Dr Franck Courbon has taken initiatives for cross-School vision and development. For instance, he provided an article on “Empowering trust and security from the hardware” for the launch of the Cambridge Trust and Technology initiative and he has been the first project advisor and supervisor from the Department of Computer Science and Technology for the ESPRC CDT in Nanoscience and Nanotechnology (NanoDTC). He has supervised undergraduate and postgraduate students within the Department of Physics, Department of Engineering and the Department of Computer Science and Technology. He also initiated the
first MPhil. on Hardware Security at the Department of Computer Science and Technology.
He is leading an industry forum bringing technical solutions for secure and efficient electronics happening December 2021 in Churchill College, Cambridge, co-sponsored by IEEE. He is currently bringing his innovative mindset to the creation of meaningful solutions for the good of all. He has been sponsored to take part in several entrepreneur programs: Cambridge Judge Business School EnterpriseTECH 2020, Department of Physics Impulse program 2021 and IECT
Herman Hauser Summer School 2021. Finally, he is currently semi-finalist of the Chris Abell Postdoc Business Plan Competition 2021.

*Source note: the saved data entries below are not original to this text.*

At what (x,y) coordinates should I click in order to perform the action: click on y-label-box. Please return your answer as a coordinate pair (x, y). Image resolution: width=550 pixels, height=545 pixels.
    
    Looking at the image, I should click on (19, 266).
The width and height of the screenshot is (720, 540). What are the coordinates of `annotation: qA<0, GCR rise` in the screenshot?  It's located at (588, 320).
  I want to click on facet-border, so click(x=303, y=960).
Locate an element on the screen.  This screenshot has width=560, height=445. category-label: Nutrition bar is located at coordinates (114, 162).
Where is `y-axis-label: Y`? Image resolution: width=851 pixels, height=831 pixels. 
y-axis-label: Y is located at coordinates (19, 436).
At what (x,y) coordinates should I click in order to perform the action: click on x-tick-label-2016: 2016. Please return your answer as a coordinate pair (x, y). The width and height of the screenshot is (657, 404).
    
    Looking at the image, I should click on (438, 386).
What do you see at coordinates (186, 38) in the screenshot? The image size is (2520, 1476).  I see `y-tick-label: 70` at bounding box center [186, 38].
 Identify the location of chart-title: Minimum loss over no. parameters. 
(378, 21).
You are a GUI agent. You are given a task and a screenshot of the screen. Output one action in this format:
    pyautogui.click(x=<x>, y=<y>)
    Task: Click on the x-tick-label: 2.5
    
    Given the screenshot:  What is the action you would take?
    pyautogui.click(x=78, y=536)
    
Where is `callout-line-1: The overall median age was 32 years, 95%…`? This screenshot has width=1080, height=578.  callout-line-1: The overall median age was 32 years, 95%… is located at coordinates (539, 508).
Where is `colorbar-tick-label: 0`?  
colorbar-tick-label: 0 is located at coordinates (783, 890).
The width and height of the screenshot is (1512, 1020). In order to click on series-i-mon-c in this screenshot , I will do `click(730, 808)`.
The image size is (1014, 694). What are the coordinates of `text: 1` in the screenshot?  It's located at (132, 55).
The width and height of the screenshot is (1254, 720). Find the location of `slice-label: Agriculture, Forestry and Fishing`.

Presentation: Limiting hardware-enabled threats while enabling fairer and greener technology
More and more electronic devices, in critical infrastructures or not, are getting intelligent and connected. They can send raw data that need to remain private while some other devices directly process the data at the edge. Various technologies and architecture are used, and, in this presentation, we will mainly focus on hardware-based security principles, threats and countermeasures, associated with these IoT devices. Indeed, there are nowadays strong concerns regarding the security of these devices (or the ones providing them secure contents) in terms of scalable hardware-based attacks, IP protection, broken root of trust or unsecure supply chain. We will first talk about attack threats (company losses, scalability) while being aware of usability, energy, obsolescence/updates requirements. We will conclude on IoT devices security requirements and current solutions. We then focus on a lower abstraction layer of embedded devices with the hardware itself and advances in open hardware/open source. We may also mention security aspect of test and debug capabilities (with a security point of view). We will then cover the fabrication flow of Application Specific Integrated Circuits (ASICs)/Systems on Chip (SoCs), how IP are re-used and introduce the different packages, technologies and materials associated with IoT devices at chip level. We will also identify sample preparation requirements for failure analysis or side channel/fault/invasive investigations. A focus will be given on emerging technologies and hardware-based security attack techniques and tools of the trade. We will introduce two developments, both scalable, linking security and greener electronics while the second one link privacy and fairer electronics. At last, we will go through current development for hardware-based security education.